Records shown:
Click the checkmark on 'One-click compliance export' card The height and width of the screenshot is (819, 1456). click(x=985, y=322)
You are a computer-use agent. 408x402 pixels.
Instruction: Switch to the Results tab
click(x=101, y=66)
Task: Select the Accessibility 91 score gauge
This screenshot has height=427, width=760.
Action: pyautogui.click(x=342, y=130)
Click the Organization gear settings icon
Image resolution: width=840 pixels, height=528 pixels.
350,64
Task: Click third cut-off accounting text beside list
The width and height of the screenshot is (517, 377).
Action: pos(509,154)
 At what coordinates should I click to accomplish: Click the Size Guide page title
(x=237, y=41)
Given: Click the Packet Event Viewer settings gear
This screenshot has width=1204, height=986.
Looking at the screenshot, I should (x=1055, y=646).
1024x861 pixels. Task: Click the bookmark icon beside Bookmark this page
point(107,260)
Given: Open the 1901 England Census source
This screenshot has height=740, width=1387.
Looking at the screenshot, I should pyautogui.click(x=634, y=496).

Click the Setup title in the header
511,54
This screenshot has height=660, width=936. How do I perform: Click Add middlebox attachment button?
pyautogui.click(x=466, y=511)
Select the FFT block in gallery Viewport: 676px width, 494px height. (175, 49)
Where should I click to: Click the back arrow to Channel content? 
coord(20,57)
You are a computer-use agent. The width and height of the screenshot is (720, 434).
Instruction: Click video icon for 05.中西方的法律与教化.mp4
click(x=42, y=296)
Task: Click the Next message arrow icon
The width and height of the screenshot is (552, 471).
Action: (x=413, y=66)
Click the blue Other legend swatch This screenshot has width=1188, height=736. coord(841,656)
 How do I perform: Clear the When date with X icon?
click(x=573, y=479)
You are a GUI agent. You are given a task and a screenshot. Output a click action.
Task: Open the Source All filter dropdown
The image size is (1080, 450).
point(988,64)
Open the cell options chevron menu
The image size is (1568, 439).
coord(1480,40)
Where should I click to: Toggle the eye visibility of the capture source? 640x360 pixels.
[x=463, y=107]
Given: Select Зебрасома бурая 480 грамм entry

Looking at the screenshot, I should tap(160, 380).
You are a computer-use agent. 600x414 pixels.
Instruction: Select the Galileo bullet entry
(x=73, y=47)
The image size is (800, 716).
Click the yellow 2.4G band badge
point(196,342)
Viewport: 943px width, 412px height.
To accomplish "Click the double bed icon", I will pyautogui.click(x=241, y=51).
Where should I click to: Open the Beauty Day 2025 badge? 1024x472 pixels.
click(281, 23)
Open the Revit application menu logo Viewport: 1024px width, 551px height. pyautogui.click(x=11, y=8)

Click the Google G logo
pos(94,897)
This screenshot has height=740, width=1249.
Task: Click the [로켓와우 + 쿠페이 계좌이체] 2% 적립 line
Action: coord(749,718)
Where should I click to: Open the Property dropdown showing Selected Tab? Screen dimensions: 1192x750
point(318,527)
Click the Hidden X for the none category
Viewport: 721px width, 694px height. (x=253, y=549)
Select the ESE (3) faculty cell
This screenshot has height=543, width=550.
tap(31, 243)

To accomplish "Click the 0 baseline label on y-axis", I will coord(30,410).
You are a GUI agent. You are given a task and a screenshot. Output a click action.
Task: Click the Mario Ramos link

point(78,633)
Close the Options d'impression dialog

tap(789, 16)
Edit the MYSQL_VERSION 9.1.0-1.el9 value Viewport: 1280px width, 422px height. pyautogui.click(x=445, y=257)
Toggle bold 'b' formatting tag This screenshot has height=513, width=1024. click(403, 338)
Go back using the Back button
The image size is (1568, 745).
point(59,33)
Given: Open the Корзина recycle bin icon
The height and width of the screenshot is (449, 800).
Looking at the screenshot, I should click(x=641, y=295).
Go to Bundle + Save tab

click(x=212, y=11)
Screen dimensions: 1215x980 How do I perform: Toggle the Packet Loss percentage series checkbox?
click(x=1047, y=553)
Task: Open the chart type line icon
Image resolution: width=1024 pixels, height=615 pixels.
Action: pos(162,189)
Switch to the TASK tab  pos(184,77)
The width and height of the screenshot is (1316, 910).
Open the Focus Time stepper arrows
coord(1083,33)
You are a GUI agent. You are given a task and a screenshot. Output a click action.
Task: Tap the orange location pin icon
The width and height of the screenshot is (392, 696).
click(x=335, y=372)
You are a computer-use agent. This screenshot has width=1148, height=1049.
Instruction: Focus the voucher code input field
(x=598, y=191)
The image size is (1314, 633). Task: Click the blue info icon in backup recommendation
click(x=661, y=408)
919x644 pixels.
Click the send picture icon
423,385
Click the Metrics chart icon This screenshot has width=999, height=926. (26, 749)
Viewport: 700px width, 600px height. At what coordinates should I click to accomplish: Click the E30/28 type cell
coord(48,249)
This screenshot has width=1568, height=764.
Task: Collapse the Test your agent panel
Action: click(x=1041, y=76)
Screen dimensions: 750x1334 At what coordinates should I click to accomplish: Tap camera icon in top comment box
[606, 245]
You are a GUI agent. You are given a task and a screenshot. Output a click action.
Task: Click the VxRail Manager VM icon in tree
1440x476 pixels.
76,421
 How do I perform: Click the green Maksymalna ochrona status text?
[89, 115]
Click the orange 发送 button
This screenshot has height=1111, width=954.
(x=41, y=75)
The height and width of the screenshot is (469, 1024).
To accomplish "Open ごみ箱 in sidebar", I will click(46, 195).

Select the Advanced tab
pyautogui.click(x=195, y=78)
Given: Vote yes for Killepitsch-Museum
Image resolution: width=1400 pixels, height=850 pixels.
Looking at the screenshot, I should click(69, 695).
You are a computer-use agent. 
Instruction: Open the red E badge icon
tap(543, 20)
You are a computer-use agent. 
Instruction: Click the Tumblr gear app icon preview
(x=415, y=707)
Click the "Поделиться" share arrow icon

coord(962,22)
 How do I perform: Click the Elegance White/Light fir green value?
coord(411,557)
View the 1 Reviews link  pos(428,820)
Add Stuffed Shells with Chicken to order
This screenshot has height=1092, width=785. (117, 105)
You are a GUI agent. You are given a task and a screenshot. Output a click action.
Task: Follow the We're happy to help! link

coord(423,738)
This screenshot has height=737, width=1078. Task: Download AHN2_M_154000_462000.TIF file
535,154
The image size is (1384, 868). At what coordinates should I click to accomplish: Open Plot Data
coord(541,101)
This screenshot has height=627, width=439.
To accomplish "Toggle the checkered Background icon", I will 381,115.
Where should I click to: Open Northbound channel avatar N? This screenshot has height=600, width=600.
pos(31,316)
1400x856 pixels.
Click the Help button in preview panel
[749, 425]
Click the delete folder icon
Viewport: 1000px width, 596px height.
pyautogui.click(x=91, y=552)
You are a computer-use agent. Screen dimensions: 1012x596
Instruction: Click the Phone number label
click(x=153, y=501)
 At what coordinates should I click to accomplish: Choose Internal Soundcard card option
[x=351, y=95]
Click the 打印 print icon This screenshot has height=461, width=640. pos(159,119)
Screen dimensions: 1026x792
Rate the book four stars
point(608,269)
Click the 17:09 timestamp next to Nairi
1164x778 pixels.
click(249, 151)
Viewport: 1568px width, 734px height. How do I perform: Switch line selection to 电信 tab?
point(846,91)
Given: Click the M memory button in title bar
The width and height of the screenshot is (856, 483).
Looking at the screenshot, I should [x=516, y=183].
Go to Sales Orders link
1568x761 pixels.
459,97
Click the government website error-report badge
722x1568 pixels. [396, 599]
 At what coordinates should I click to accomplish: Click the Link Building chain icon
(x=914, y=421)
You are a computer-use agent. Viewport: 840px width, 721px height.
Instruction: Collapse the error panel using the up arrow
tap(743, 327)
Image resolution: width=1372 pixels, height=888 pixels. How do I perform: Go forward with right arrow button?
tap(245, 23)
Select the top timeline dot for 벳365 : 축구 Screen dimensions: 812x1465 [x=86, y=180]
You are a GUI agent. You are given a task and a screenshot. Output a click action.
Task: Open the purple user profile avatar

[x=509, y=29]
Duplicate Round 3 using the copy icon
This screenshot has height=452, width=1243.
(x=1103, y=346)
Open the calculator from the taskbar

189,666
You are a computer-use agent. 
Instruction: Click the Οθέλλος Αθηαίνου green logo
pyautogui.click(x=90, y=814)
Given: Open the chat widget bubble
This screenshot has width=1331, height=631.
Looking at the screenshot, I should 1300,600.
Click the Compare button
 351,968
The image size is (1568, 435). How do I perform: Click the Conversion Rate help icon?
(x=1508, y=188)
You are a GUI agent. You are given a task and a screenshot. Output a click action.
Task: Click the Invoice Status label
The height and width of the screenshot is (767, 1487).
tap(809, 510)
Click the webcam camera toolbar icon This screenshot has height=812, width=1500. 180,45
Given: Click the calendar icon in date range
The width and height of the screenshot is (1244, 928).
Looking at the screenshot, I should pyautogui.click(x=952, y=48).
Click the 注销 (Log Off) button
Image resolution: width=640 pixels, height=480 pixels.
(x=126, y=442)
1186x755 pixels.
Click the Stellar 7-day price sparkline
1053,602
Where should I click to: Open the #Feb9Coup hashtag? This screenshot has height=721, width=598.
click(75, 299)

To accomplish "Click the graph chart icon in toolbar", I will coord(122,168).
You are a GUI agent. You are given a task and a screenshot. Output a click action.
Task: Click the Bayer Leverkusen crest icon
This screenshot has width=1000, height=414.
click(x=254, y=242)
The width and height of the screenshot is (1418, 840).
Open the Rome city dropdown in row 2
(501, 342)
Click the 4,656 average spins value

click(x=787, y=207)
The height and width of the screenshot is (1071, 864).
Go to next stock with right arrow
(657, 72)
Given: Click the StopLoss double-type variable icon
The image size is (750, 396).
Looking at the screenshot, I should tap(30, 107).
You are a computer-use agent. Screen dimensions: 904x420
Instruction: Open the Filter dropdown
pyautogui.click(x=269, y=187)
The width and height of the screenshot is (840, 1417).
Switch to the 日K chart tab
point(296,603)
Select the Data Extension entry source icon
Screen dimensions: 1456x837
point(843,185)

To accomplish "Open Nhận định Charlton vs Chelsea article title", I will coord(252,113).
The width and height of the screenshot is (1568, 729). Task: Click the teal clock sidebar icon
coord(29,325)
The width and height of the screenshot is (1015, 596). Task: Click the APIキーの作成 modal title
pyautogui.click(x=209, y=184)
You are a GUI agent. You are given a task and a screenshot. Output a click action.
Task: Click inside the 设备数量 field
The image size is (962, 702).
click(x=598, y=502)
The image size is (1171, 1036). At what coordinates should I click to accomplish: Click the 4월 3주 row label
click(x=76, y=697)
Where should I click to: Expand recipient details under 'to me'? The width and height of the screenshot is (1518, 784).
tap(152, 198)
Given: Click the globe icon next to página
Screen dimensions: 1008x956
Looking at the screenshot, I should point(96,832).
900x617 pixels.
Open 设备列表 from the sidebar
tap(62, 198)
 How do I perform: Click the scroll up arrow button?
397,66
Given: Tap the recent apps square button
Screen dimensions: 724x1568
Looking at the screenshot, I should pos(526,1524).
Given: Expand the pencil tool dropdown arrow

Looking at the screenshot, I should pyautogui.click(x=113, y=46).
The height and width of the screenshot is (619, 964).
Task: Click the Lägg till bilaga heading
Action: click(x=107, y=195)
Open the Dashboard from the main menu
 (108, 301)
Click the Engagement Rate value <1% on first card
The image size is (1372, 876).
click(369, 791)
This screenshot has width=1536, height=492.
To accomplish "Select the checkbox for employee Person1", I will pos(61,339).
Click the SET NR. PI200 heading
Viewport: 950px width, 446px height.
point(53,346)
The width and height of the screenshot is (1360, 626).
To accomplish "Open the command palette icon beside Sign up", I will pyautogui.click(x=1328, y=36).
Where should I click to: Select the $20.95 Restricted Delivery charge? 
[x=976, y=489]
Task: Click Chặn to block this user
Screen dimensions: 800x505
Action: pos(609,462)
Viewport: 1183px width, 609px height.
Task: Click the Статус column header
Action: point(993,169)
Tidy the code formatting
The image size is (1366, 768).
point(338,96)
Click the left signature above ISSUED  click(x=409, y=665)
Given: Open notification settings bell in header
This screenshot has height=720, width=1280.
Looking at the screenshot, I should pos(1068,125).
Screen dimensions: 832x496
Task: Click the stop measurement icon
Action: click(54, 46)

What the task asks: Could you restate word for word the lines above from the one containing "Given: Click the globe icon next to página" through the one containing "Given: Tap the recent apps square button", both included, and nothing else?

Result:
Given: Click the globe icon next to página
Screen dimensions: 1008x956
Looking at the screenshot, I should point(96,832).
900x617 pixels.
Open 设备列表 from the sidebar
tap(62, 198)
 How do I perform: Click the scroll up arrow button?
397,66
Given: Tap the recent apps square button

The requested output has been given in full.